Another property we analyzed is the |B| gradient. We extracted the largest gradient in the interval and calculated how far in time it occurs relative to the LWs time. The histogram is plotted in red in Fig. 7c. We observe a peak at Time = 0 s, although smaller than the one for |B|. The presence of LWs close to magnetic field gradients might be an indicator of their relation with regions of enhanced currents. This relation has previously been shown and related to solar wind turbulence rather than isolated current structures (Graham et al. 2021). From Fig. 7c we conclude that LWs tend to occur close to local magnetic field depressions or gradients, indicating the importance of magnetic structures in generating LWs.

4. Discussion

We have found that LWs are more likely to occur in magnetic field depressions. Furthermore, from the LWs occurring in regions ±2.5 min from the MH center points, ∼60% are found inside the holes. This is a strong indication that the LWs are excited locally inside these magnetic structures. The local formation of LWs inside MHs was previously observed, using measurements at 1 AU (Briand et al. 2010). Now, we have statistically demonstrated their local formation at different heliocentric distances. In fact, the LWs that are found inside the MHs must have been generated locally due to the density changes associated with the MHs, as LWs cannot propagate at frequencies below ωpe. Langmuir waves generated inside the MHs will be damped when they propagate out of the MHs, due to the increase in wave number as the waves propagate to lower density regions.
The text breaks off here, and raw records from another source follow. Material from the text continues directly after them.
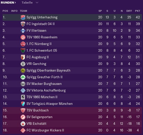
Task: Open the VfR Garching team page
Action: [x=36, y=64]
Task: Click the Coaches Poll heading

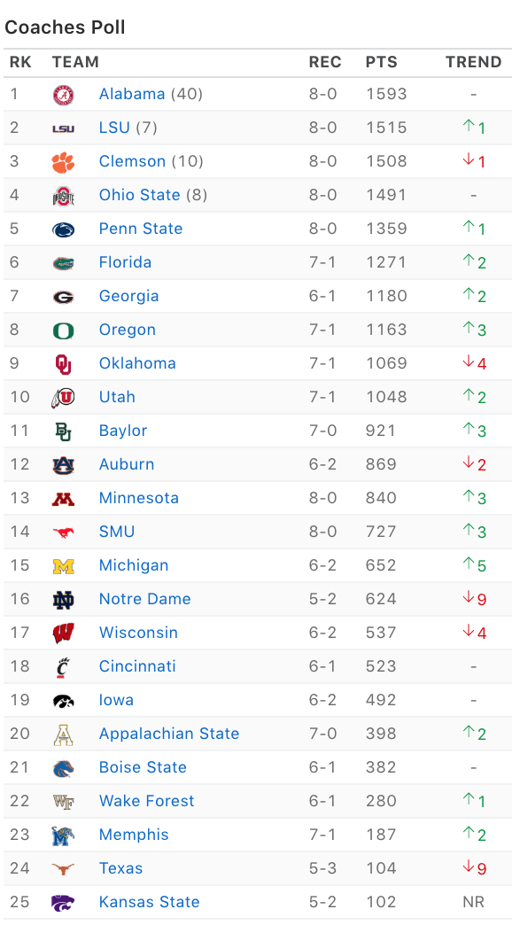Action: click(65, 27)
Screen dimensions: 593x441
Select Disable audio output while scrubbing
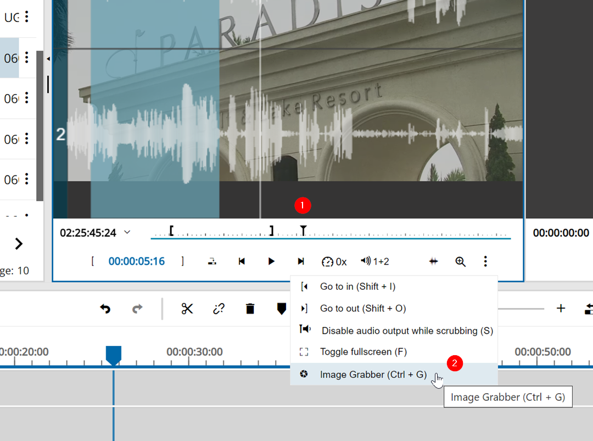click(407, 330)
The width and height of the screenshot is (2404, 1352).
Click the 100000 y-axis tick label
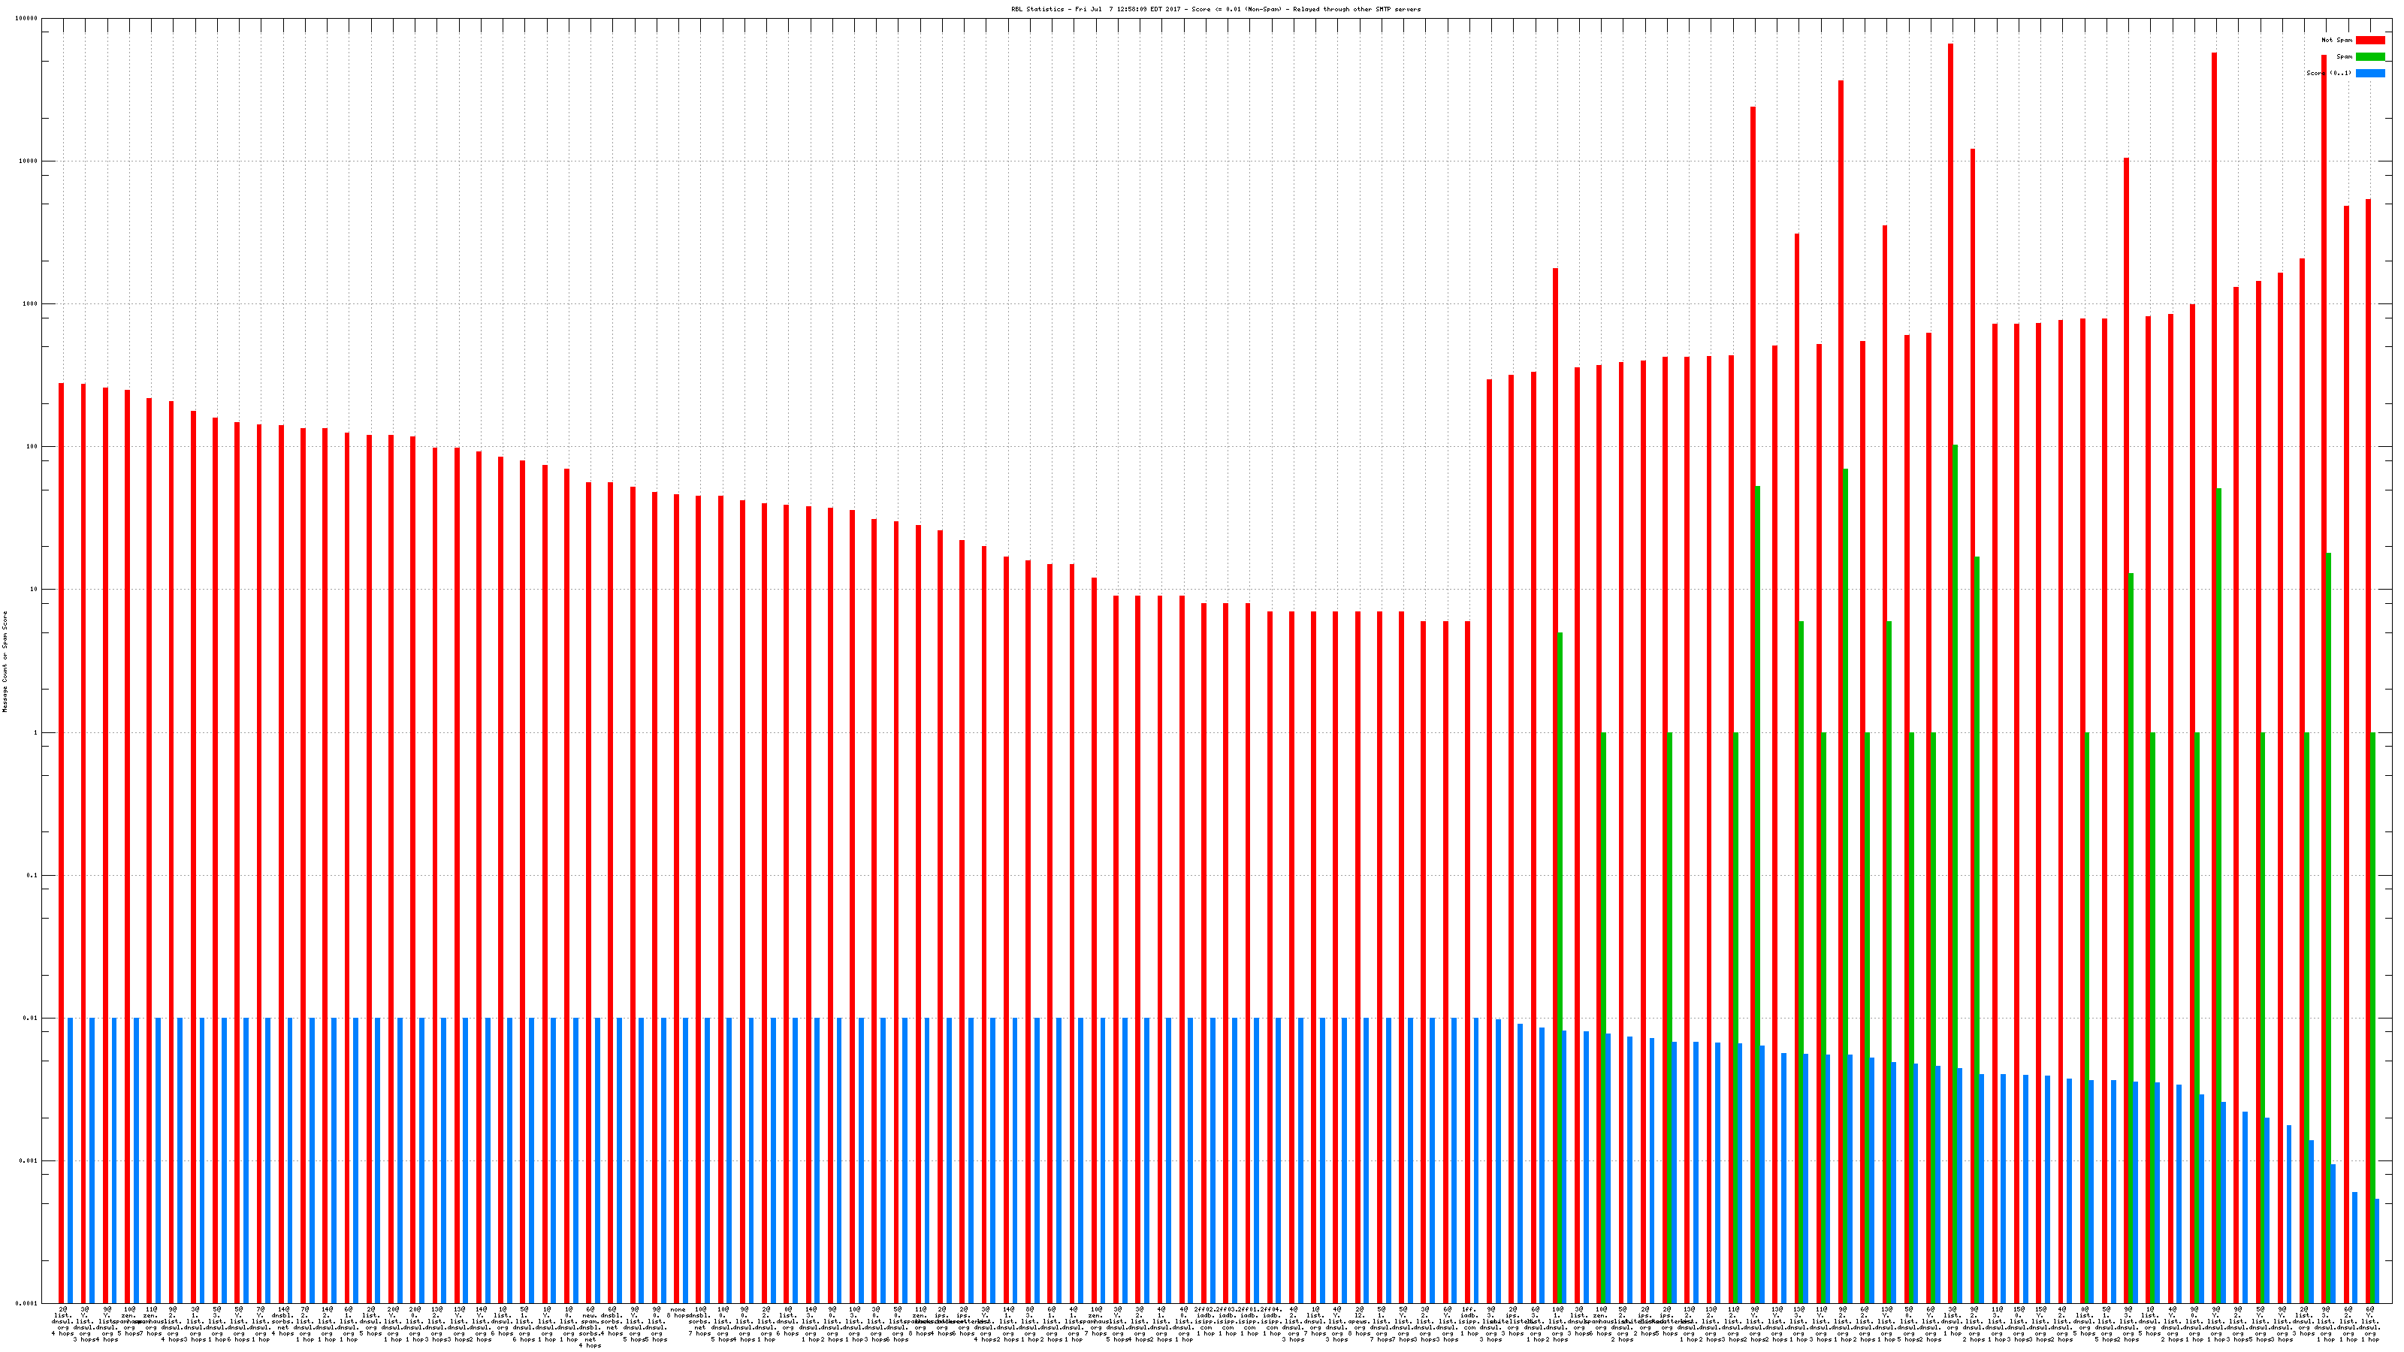[27, 19]
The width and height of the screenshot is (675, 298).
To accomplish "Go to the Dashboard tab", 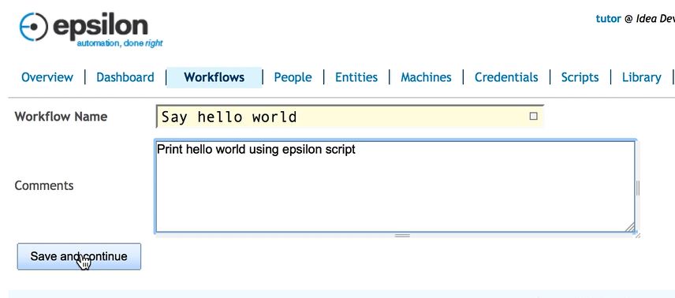I will (x=125, y=77).
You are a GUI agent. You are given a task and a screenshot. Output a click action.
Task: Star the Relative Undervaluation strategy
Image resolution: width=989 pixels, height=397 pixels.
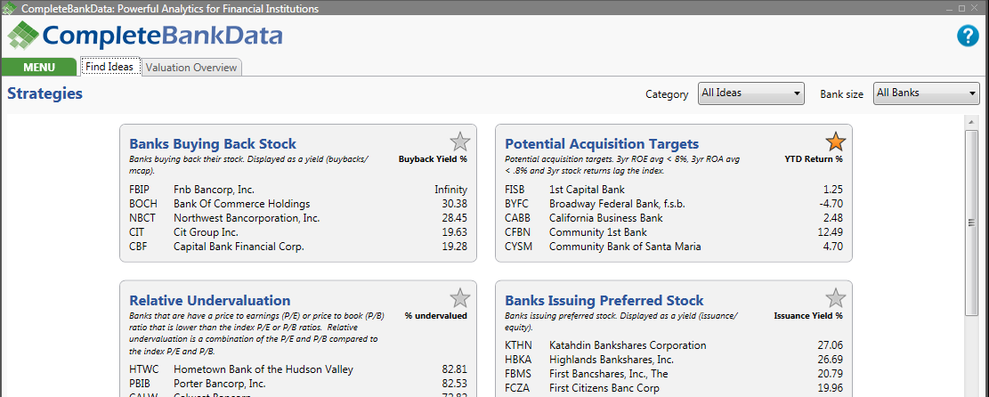[x=459, y=298]
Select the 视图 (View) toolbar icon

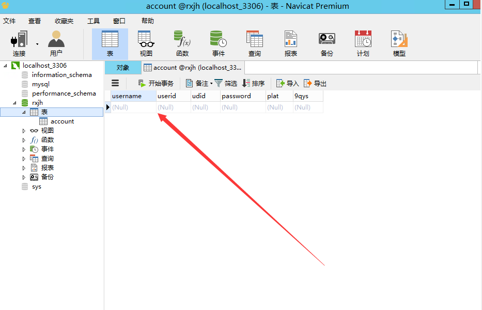146,43
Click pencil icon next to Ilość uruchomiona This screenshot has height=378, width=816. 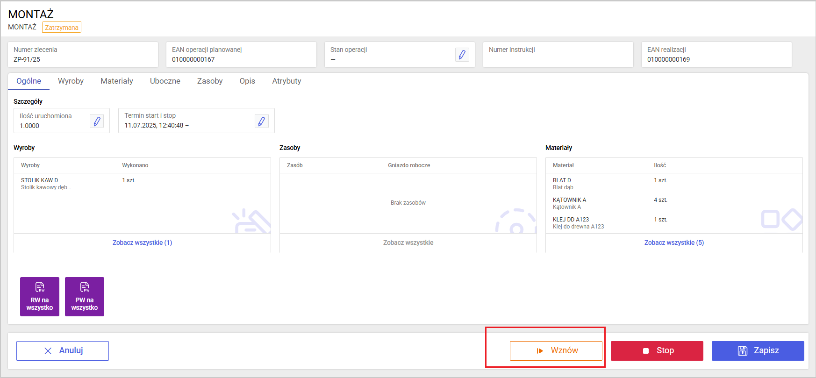tap(97, 121)
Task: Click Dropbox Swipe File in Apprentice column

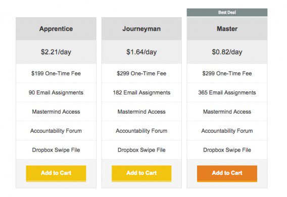Action: [x=56, y=150]
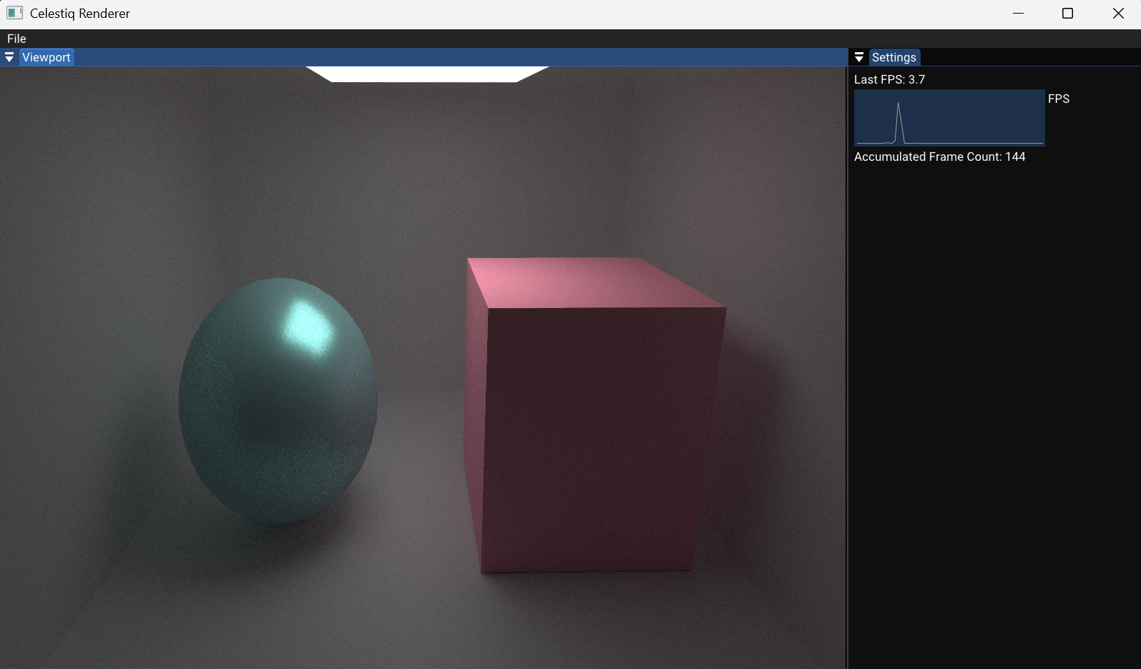Open the File menu

point(16,39)
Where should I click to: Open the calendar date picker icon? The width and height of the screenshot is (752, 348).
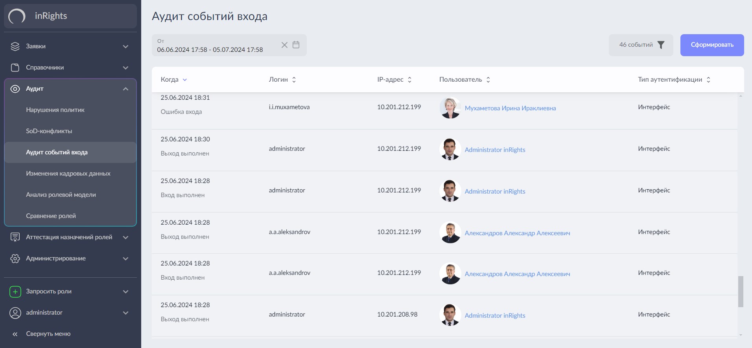(296, 45)
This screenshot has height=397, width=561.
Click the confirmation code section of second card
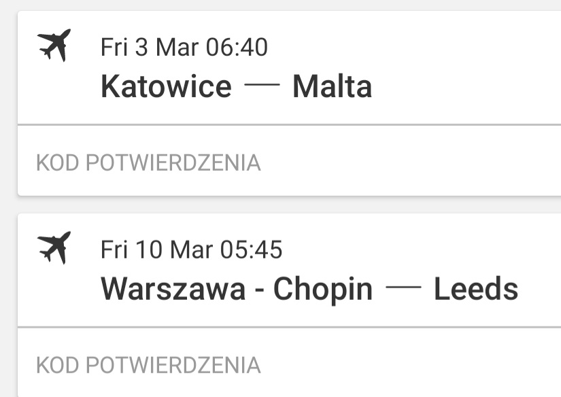click(290, 362)
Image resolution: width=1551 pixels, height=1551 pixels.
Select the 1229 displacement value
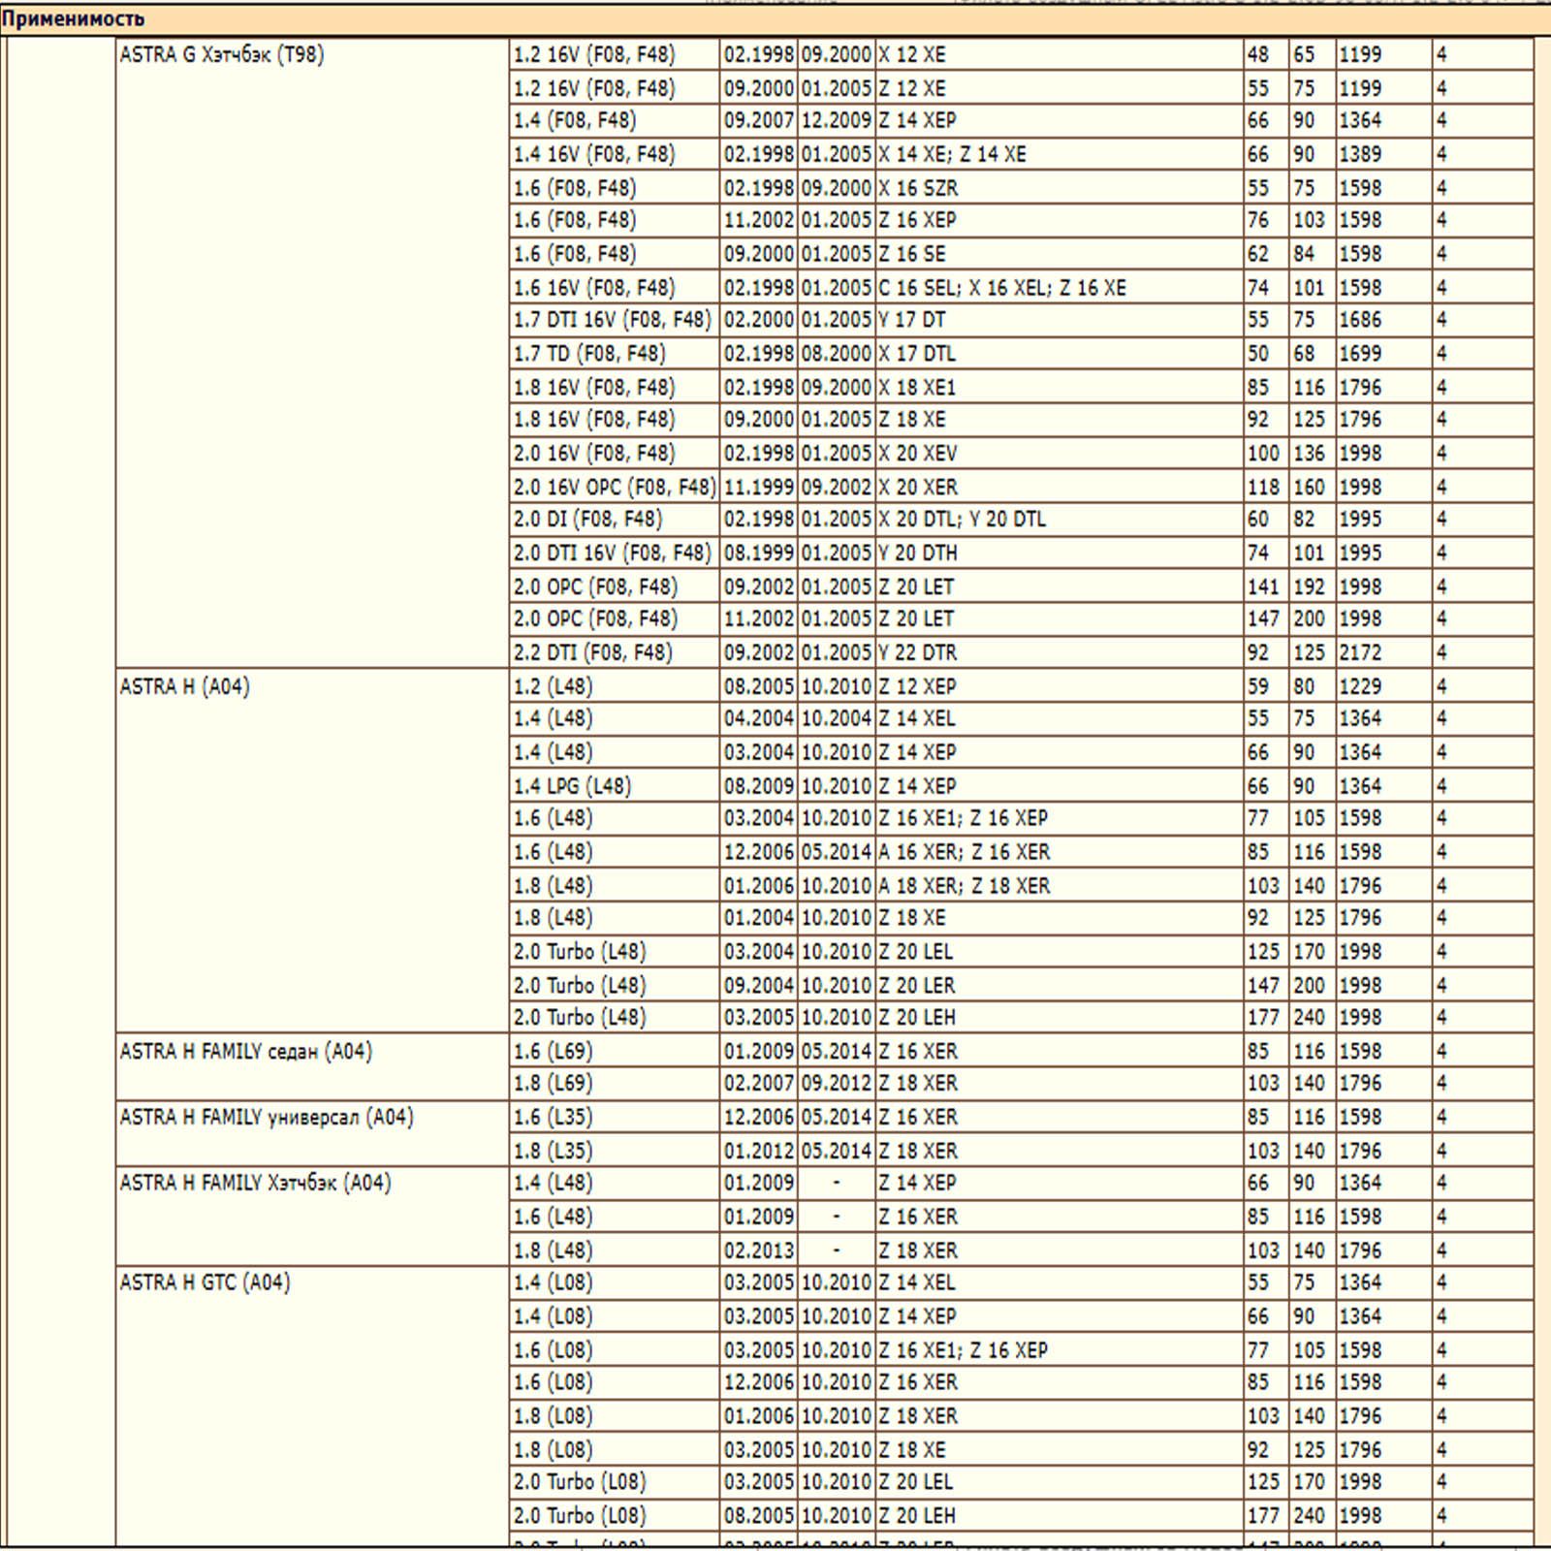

Similarly, density enhancements inside the MHs will cause reflection of the LWs generated outside the holes and prohibit them from propagating into the holes.

Since the LWs found in MHs must have been generated locally, we proceed to discuss possible instabilities that can arise inside MHs and lead to LWs. Langmuir waves are expected to be driven by the plasma-beam or bump-on-tail instability (Verscharen et al. 2019). It was speculated that the presence of a MH could cause two counter streaming beams in the electron distribution (MacDowall et al. 2008), but this bimodal feature has not been found in observations. Briand et al. (2010) proposed that the strahl population entering the hole could be responsible for the formation of a beam. The strahl is a field-aligned beam population of electrons, commonly found in the solar wind, with energy above ∼50 eV (Gosling et al. 1987). It has been shown that the strahl is focused along B in the inner heliosphere (Berčič et al. 2019; Owen et al. 2022), and broadens around 1 AU (Hammond et al. 1996) before getting completely scattered (Graham et al. 2017). If the strahl is the driver needed for the generation of LWs, this might suggest a radial dependence on the formation of LWs in magnetic field depressions. However, this is not clear from our observations.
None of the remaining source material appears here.